Below is a listing. Write out exactly its lines between the one holding "You are a GUI" and the one holding "Lịch Phát Sóng VTV1 Hôm Nay (80, 2217)", inclusive.

*** Begin section ***

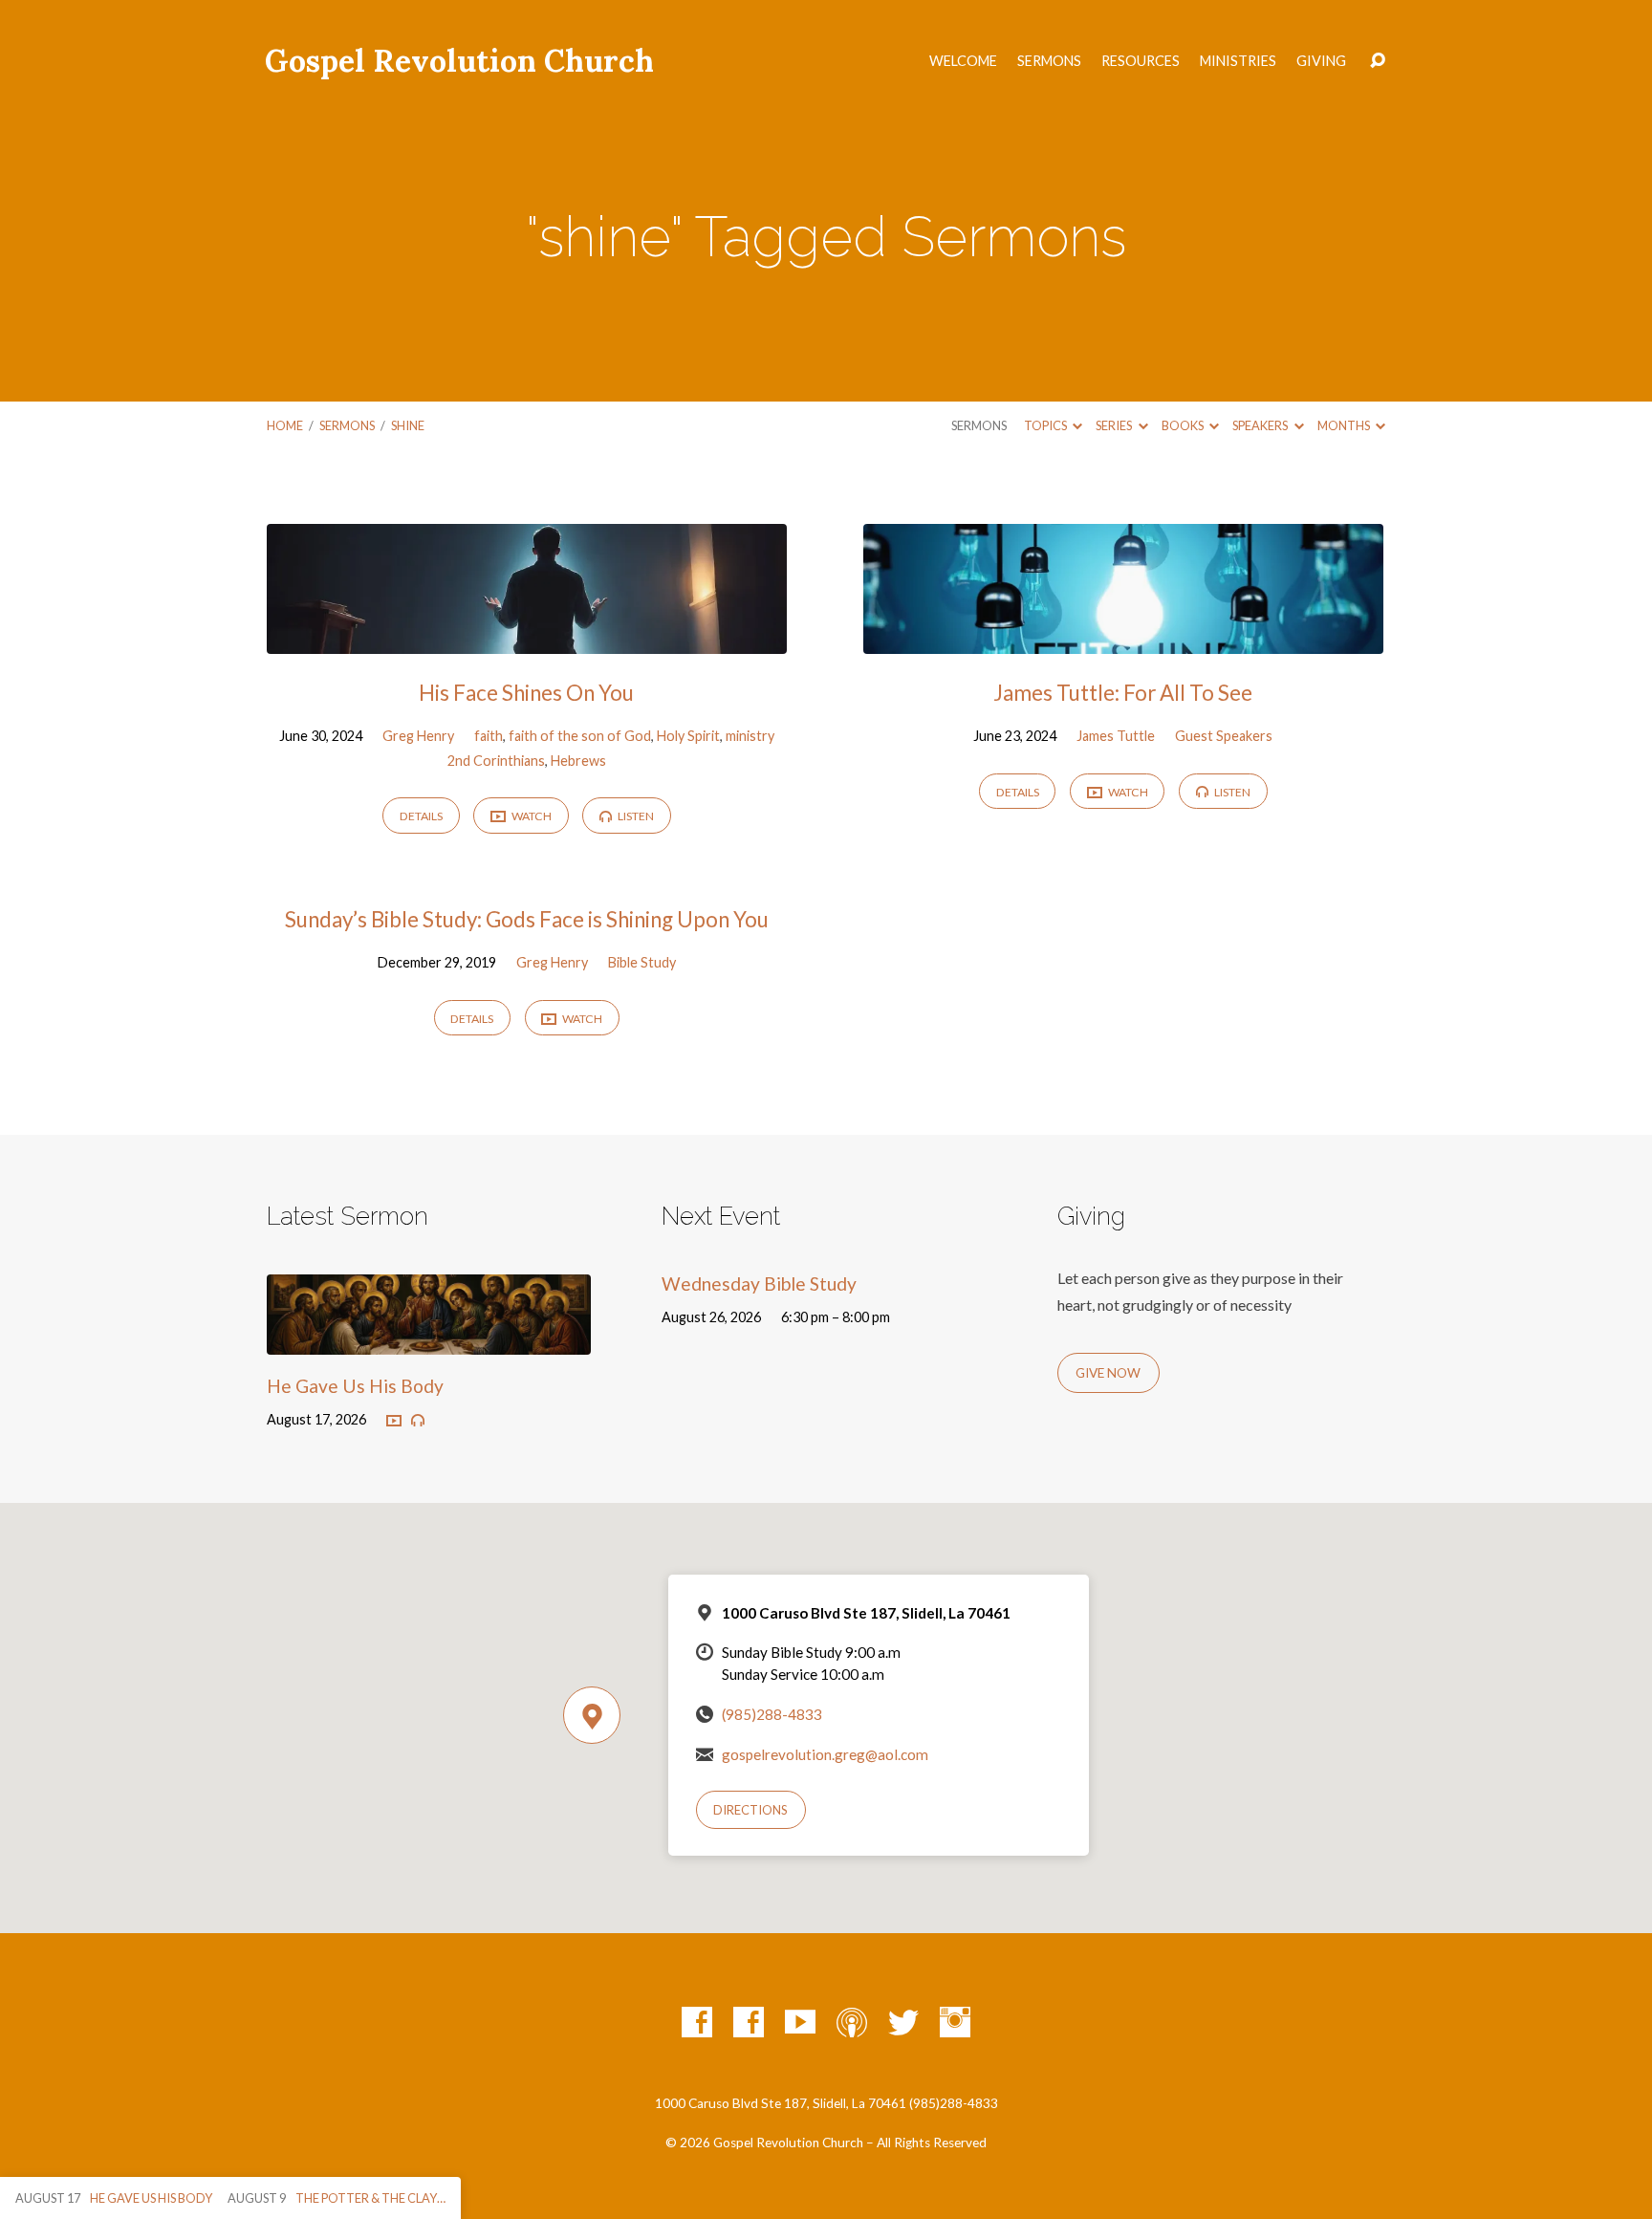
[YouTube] (800, 2022)
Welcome (963, 61)
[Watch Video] (394, 1421)
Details (421, 816)
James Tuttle (1115, 736)
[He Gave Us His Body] (429, 1341)
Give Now (1108, 1373)
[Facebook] (697, 2022)
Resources (1140, 61)
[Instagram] (955, 2022)
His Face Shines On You (526, 693)
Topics (1046, 425)
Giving (1321, 61)
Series (1115, 425)
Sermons (1049, 61)
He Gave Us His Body (355, 1386)
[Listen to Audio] (417, 1420)
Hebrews (578, 760)
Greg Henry (418, 736)
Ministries (1238, 61)
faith (488, 736)
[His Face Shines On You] (527, 639)
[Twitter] (903, 2022)
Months (1344, 425)
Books (1184, 425)
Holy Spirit (688, 736)
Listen (635, 816)
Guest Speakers (1223, 736)
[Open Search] (1377, 61)
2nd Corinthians (496, 760)
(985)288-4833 (772, 1714)
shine (407, 425)
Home (285, 425)
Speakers (1261, 425)
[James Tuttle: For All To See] (1123, 639)
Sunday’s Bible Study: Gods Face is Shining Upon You (527, 919)
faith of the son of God (580, 736)
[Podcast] (852, 2022)
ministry (750, 736)
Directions (750, 1809)
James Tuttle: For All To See (1122, 693)
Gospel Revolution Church (459, 60)
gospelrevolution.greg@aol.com (825, 1754)
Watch (531, 816)
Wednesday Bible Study (759, 1283)
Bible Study (642, 962)
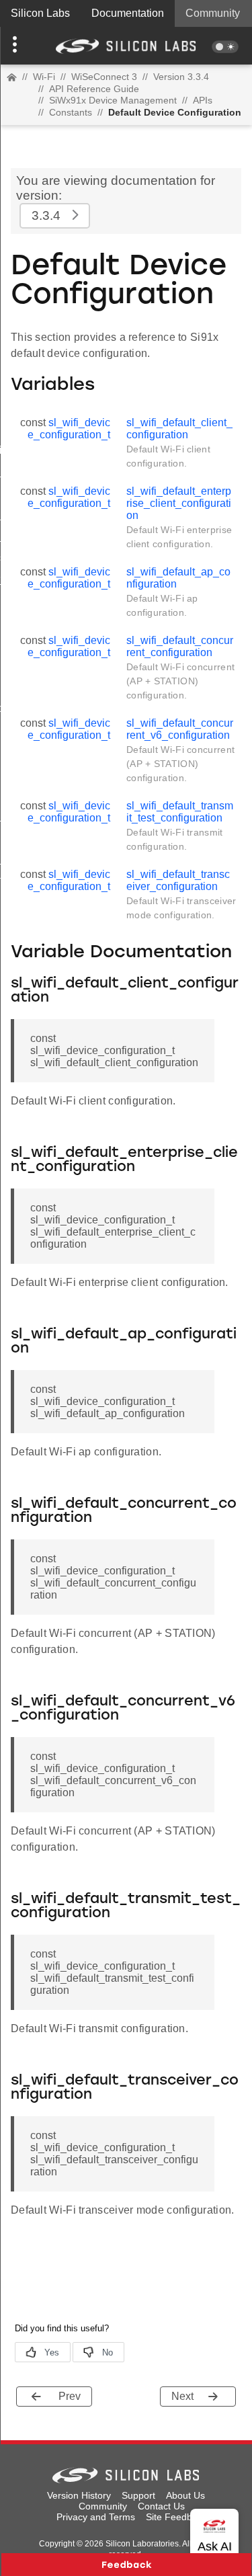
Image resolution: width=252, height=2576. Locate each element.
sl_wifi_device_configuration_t (69, 428)
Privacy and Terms (95, 2516)
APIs (202, 100)
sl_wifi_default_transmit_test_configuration (179, 811)
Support (138, 2495)
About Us (185, 2495)
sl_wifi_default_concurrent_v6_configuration (179, 729)
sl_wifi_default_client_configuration (179, 428)
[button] (19, 46)
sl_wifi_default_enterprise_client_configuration (178, 503)
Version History (79, 2495)
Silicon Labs (40, 13)
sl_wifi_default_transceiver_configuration (178, 880)
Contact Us (161, 2506)
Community (212, 13)
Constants (70, 112)
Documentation (127, 13)
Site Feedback (176, 2516)
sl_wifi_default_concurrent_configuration (179, 646)
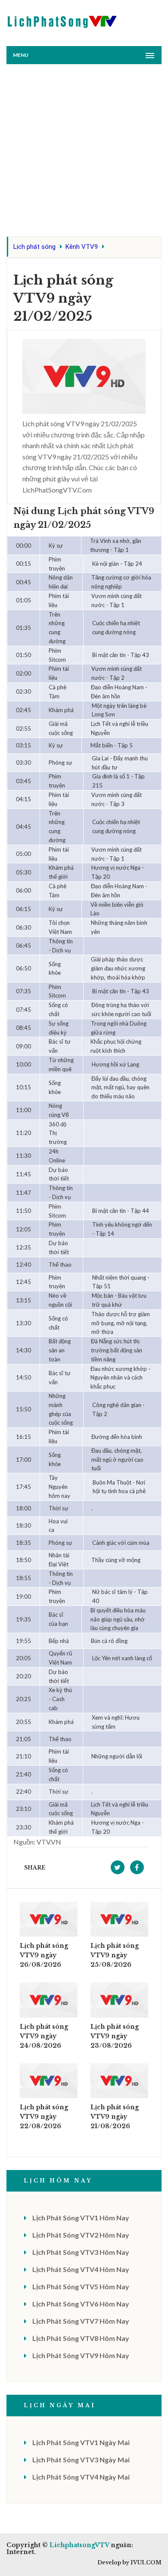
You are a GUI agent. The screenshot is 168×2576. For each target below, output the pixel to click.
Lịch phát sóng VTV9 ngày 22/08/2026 (44, 2116)
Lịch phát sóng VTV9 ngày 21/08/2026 (114, 2116)
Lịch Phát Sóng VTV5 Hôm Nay (80, 2286)
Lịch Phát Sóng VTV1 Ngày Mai (81, 2442)
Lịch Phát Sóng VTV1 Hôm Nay (80, 2217)
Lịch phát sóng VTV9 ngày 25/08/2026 (114, 1955)
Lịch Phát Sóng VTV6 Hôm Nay (80, 2304)
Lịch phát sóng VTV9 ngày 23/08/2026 (114, 2036)
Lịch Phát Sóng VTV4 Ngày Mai (81, 2477)
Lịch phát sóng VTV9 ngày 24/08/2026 (44, 2036)
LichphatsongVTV (79, 2545)
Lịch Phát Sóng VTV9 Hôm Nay (80, 2355)
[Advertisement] (84, 152)
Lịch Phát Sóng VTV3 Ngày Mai (81, 2459)
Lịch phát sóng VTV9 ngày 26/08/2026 (44, 1955)
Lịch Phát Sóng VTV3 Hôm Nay (80, 2252)
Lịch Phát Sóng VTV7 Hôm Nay (80, 2321)
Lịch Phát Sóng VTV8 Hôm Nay (80, 2338)
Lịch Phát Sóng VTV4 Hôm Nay (80, 2269)
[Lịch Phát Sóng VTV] (62, 19)
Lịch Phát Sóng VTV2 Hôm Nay (80, 2235)
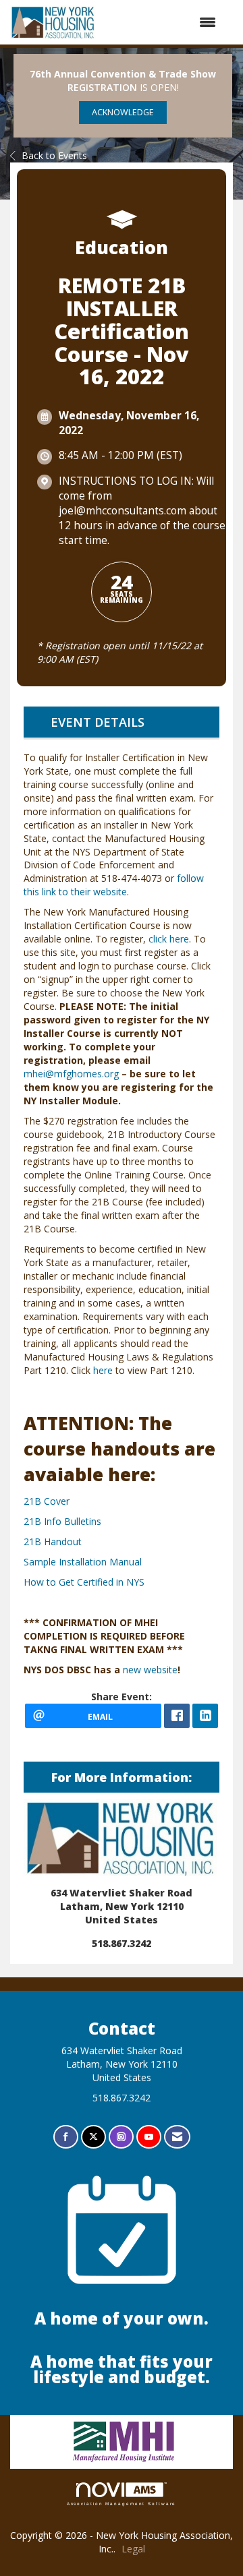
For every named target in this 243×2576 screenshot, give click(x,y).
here (103, 1370)
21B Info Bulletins (62, 1521)
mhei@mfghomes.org (71, 1073)
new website (150, 1669)
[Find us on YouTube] (148, 2137)
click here (168, 938)
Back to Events (54, 155)
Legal (133, 2548)
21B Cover (47, 1501)
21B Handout (53, 1541)
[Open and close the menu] (163, 22)
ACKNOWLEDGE (123, 112)
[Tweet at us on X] (93, 2137)
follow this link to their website (114, 885)
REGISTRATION (102, 87)
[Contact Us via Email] (177, 2137)
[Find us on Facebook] (65, 2137)
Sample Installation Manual (83, 1561)
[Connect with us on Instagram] (121, 2137)
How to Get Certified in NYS (84, 1582)
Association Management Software (122, 2503)
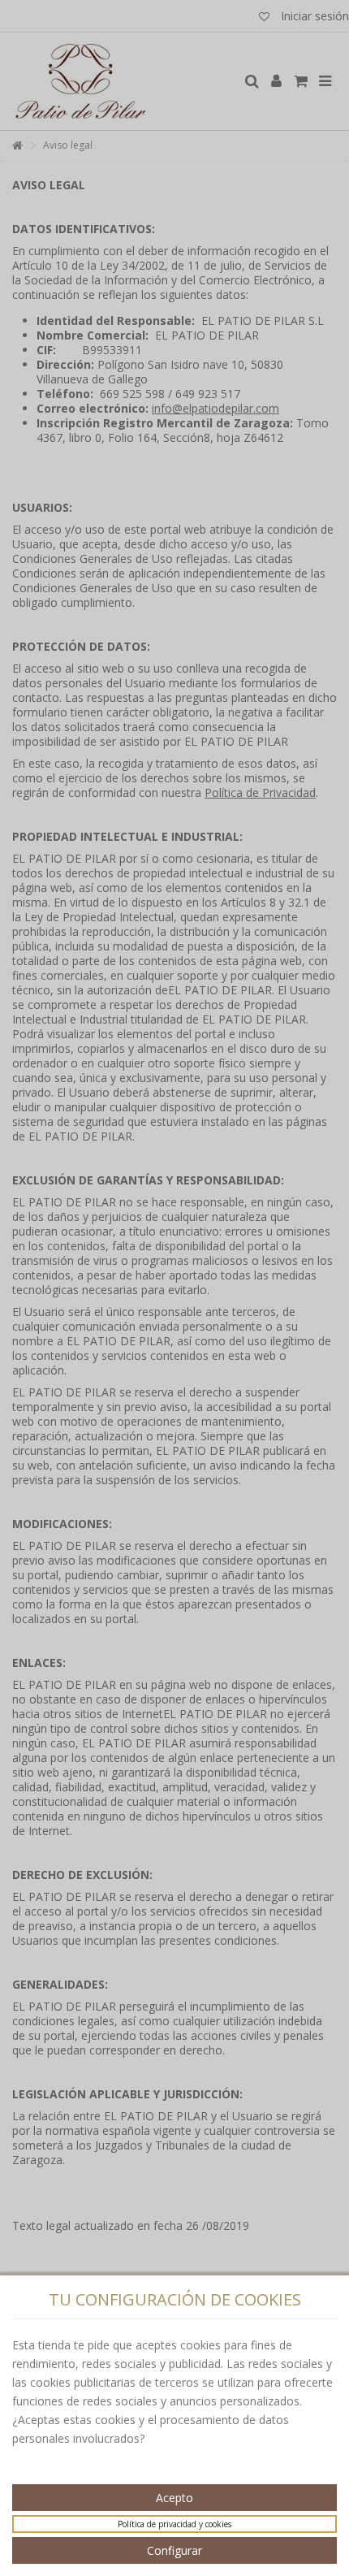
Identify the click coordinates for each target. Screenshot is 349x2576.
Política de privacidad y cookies (174, 2524)
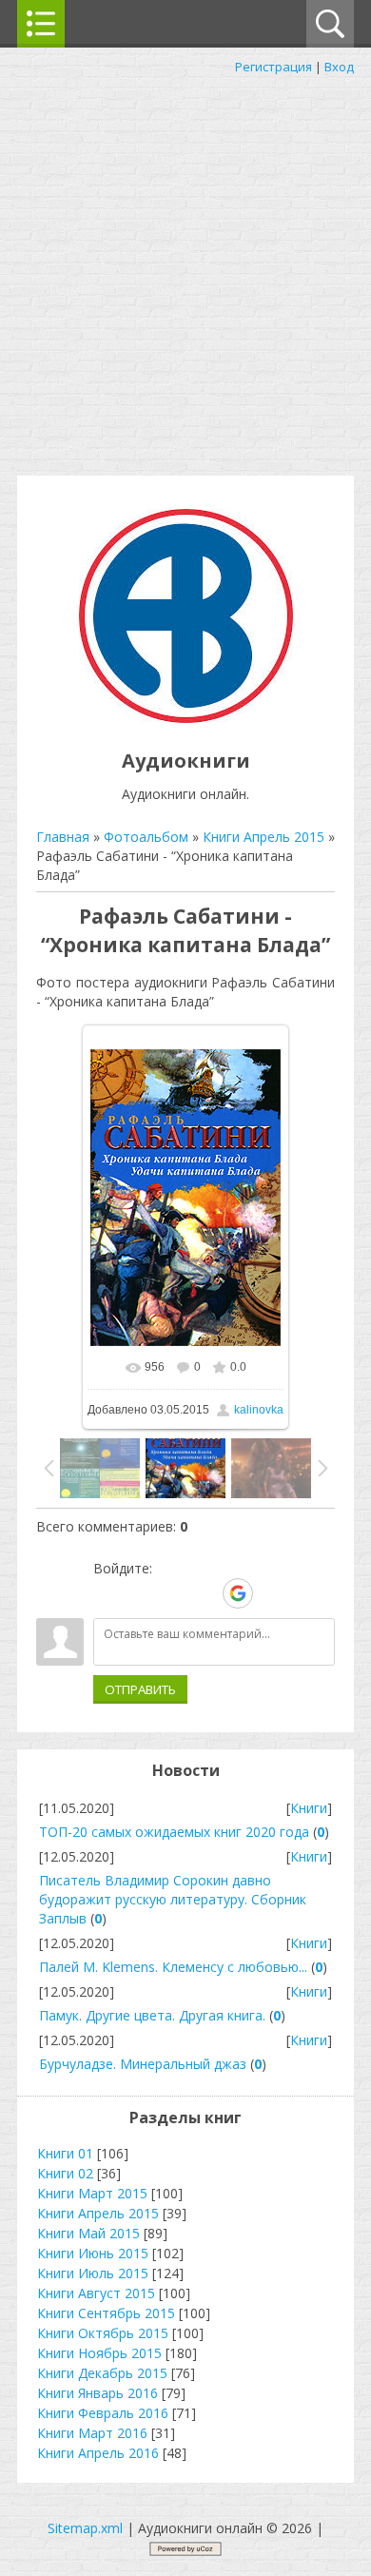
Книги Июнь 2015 (92, 2253)
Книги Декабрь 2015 (102, 2373)
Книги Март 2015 (92, 2193)
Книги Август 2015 (96, 2293)
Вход (339, 66)
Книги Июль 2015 (92, 2273)
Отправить (140, 1689)
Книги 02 (65, 2173)
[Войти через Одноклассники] (271, 1593)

*** End section ***

REPLY TO THE TASK:
You are a GUI agent. The screenshot is 168×2576. For each target below, output the pixel to click.
Lịch phát sóng VTV9 ngày 22/08/2026 (44, 2116)
Lịch phát sóng VTV9 ngày 21/08/2026 (114, 2116)
Lịch Phát Sóng VTV5 Hôm Nay (80, 2286)
Lịch Phát Sóng VTV1 Ngày Mai (81, 2442)
Lịch Phát Sóng VTV1 Hôm Nay (80, 2217)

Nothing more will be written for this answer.